Required action: All pictures are to be dropped, and the remaining data set down exactly.

-- Input data follows --

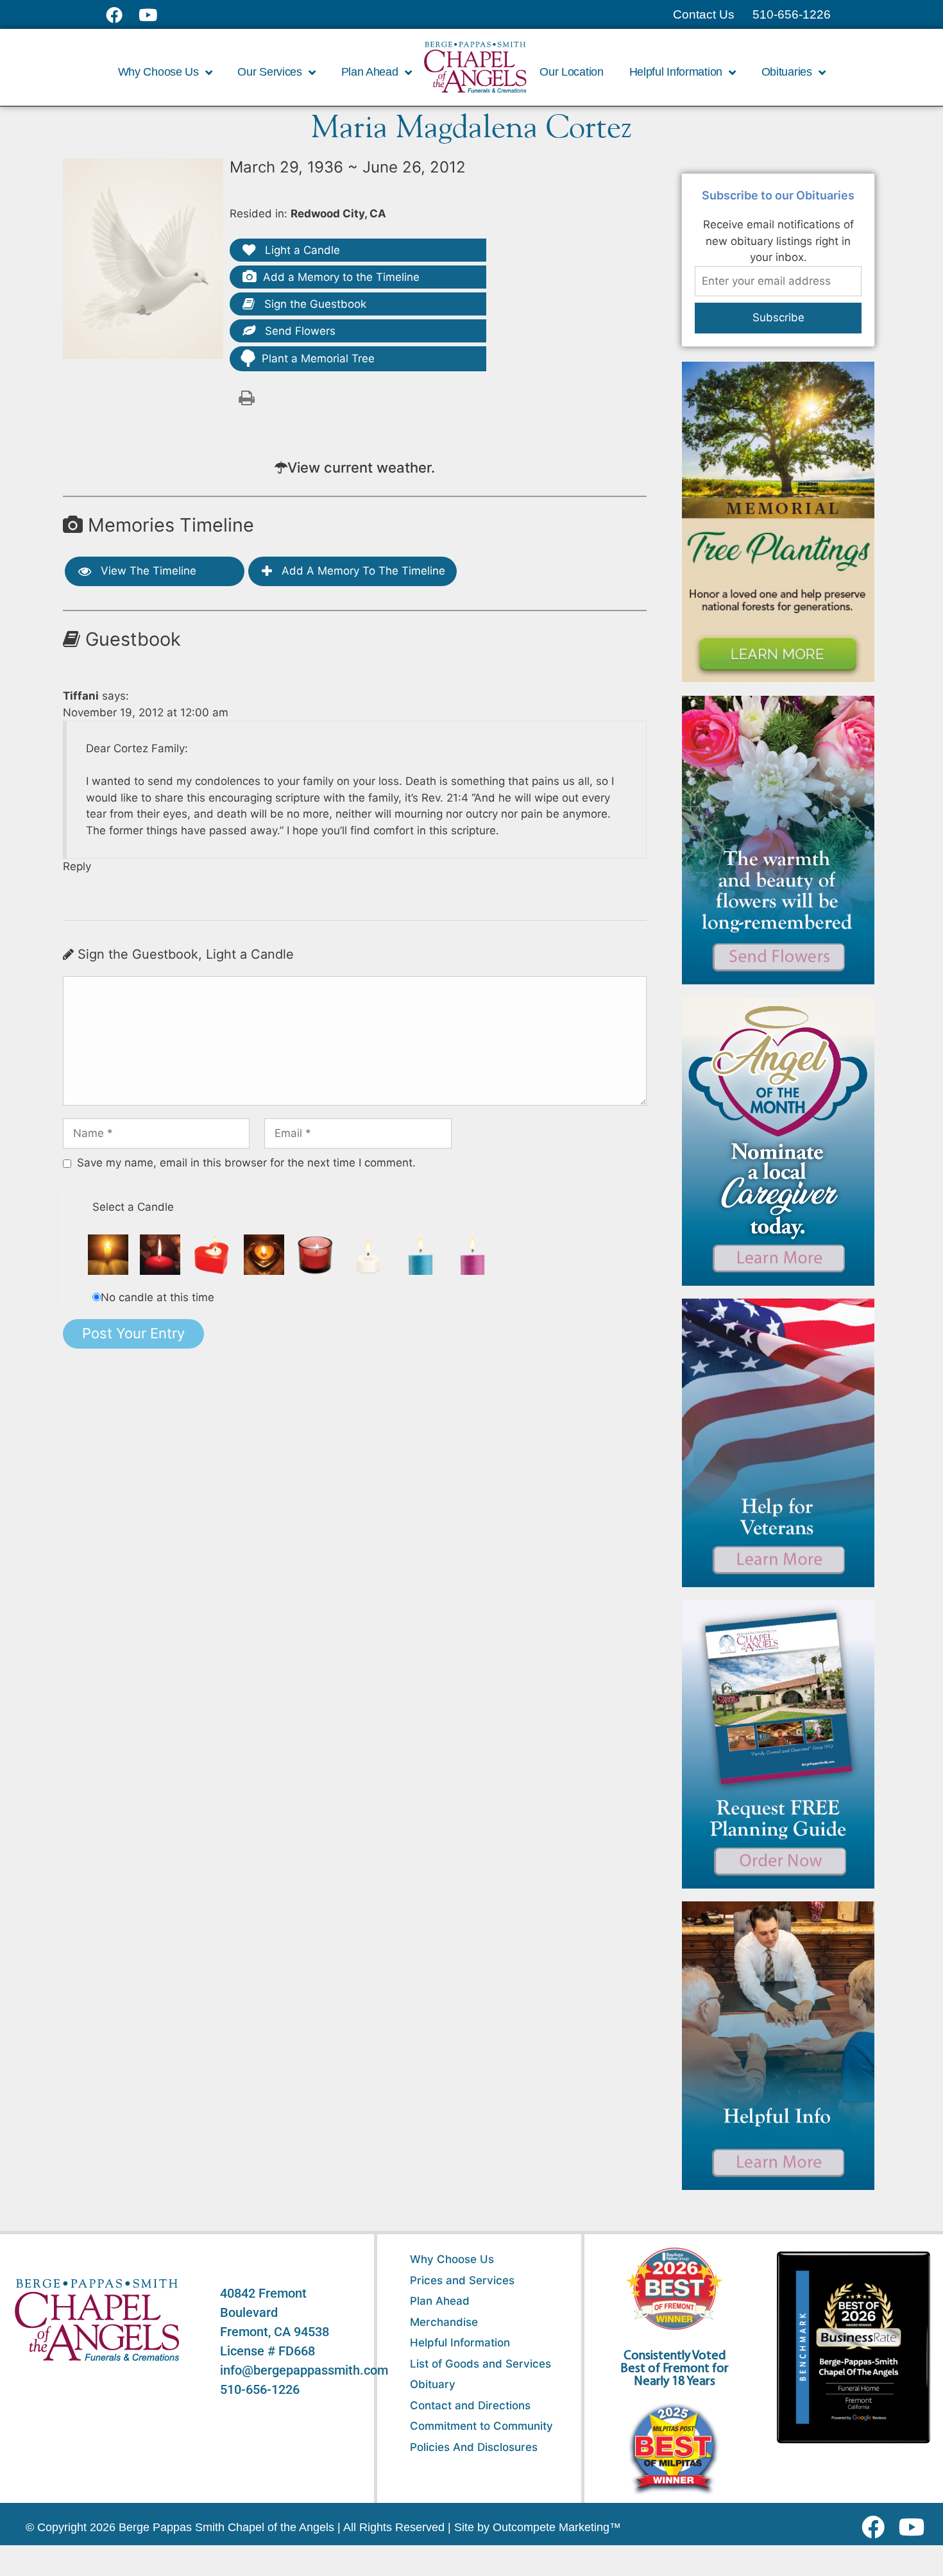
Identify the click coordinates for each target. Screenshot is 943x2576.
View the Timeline (147, 570)
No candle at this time (157, 1297)
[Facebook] (876, 2527)
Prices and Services (462, 2280)
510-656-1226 (260, 2389)
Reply (77, 866)
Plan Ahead (440, 2300)
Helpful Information (460, 2342)
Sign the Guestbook (313, 304)
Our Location (571, 71)
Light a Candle (301, 250)
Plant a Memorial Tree (318, 358)
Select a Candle (133, 1206)
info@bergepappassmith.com (304, 2370)
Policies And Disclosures (474, 2447)
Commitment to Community (481, 2426)
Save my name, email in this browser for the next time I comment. (246, 1162)
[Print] (246, 397)
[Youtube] (916, 2527)
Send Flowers (299, 330)
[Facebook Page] (122, 14)
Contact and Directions (470, 2405)
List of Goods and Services (480, 2363)
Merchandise (444, 2322)
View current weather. (361, 467)
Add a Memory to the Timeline (341, 277)
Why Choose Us (452, 2259)
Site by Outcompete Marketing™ (537, 2527)
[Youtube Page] (155, 14)
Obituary (432, 2384)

-- Input data concluded --

Answer to the problem:
Identify the click coordinates for each target. Screenshot is 943x2576.
View the Timeline (147, 570)
No candle at this time (157, 1297)
[Facebook] (876, 2527)
Prices and Services (462, 2280)
510-656-1226 (260, 2389)
Reply (77, 866)
Plan Ahead (440, 2300)
Helpful Information (460, 2342)
Sign the Guestbook (313, 304)
Our Location (571, 71)
Light a Candle (301, 250)
Plant a Memorial Tree (318, 358)
Select a Candle (133, 1206)
info@bergepappassmith.com (304, 2370)
Policies And Disclosures (474, 2447)
Commitment to Community (481, 2426)
Save my name, email in this browser for the next time I comment. (246, 1162)
[Print] (246, 397)
[Youtube] (916, 2527)
Send Flowers (299, 330)
[Facebook Page] (122, 14)
Contact and Directions (470, 2405)
List of Goods and Services (480, 2363)
Merchandise (444, 2322)
View current weather. (361, 467)
Add a Memory to the Timeline (341, 277)
Why Choose Us (452, 2259)
Site by Outcompete Marketing™ (537, 2527)
[Youtube Page] (155, 14)
Obituary (432, 2384)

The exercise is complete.